2.7.3 Effects on Surplus and the Role of Elasticity

AP Syllabus focus: ‘Changes in demand or supply also change consumer surplus, producer surplus, and total surplus, with effects shaped by price elasticities.’

Price changes and shifts in supply or demand don’t just change equilibrium; they reallocate benefits between buyers and sellers.
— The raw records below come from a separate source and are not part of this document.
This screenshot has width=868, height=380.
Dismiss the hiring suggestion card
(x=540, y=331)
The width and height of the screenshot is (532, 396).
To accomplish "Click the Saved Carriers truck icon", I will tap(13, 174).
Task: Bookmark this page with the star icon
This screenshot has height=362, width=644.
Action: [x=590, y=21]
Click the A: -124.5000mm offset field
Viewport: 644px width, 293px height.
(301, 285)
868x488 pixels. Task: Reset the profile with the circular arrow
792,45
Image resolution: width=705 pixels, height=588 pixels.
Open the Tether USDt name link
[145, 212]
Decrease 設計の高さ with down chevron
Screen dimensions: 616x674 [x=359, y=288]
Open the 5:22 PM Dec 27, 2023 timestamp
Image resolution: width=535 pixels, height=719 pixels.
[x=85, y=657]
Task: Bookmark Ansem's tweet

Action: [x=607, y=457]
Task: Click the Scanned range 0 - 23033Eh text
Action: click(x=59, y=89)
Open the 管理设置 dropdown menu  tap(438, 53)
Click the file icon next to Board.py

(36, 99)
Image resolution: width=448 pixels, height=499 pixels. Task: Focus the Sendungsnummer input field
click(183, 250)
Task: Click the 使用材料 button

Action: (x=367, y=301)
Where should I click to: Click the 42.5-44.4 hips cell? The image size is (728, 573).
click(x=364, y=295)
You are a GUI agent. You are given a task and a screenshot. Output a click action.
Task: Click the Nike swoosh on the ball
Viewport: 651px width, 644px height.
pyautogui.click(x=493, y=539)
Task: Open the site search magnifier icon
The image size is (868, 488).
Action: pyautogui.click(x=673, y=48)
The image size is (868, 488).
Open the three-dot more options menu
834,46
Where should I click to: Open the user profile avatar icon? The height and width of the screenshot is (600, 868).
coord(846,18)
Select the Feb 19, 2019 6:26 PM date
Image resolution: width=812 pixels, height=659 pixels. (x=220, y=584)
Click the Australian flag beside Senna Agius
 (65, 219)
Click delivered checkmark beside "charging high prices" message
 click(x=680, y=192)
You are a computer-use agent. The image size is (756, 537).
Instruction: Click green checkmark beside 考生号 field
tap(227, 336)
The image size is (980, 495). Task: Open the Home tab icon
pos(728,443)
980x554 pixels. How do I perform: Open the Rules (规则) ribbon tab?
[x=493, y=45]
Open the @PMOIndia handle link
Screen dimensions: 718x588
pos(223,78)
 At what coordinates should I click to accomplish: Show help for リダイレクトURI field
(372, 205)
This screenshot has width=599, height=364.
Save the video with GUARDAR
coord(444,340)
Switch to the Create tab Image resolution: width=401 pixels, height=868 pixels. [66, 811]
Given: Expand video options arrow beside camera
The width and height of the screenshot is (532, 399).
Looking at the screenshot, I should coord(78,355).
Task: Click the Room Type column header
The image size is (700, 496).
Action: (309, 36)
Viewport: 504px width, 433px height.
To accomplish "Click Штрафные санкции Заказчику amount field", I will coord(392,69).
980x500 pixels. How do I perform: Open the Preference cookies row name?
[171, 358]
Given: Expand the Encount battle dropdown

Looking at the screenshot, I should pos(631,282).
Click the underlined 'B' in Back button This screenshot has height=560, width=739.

Elasticity helps predict who gains more and how large the welfare changes will be.

Surplus concepts in the supply-and-demand model

Consumer surplus and producer surplus

Consumer surplus (CS): The difference between what consumers are willing to pay (shown by the demand curve) and what they actually pay, measured as area above price and below demand up to the quantity traded.

CS rises when consumers pay a lower price and/or buy more units where willingness to pay exceeds price.

Producer surplus (PS): The difference between the market price producers receive and the minimum they would accept (shown by the supply curve), measured as area below price and above supply up to the quantity traded.

PS rises when producers receive a higher price and/or sell more units above their marginal cost.

Total surplus (TS): The sum of consumer surplus and producer surplus created by exchange in a market.

A surplus analysis always compares “before vs after” equilibrium outcomes using areas on the same supply-and-demand graph.

TS=CS+PS TS = CS + PS

TS TS = total surplus (dollars per period)

CS CS = consumer surplus (dollars per period)

PS PS = producer surplus (dollars per period)

How shifts in demand or supply change CS, PS, and TS

Demand increases (demand shifts right)

  • Equilibrium price rises and equilibrium quantity rises.

  • CS is ambiguous:

    • Higher price reduces CS on inframarginal units (units still purchased).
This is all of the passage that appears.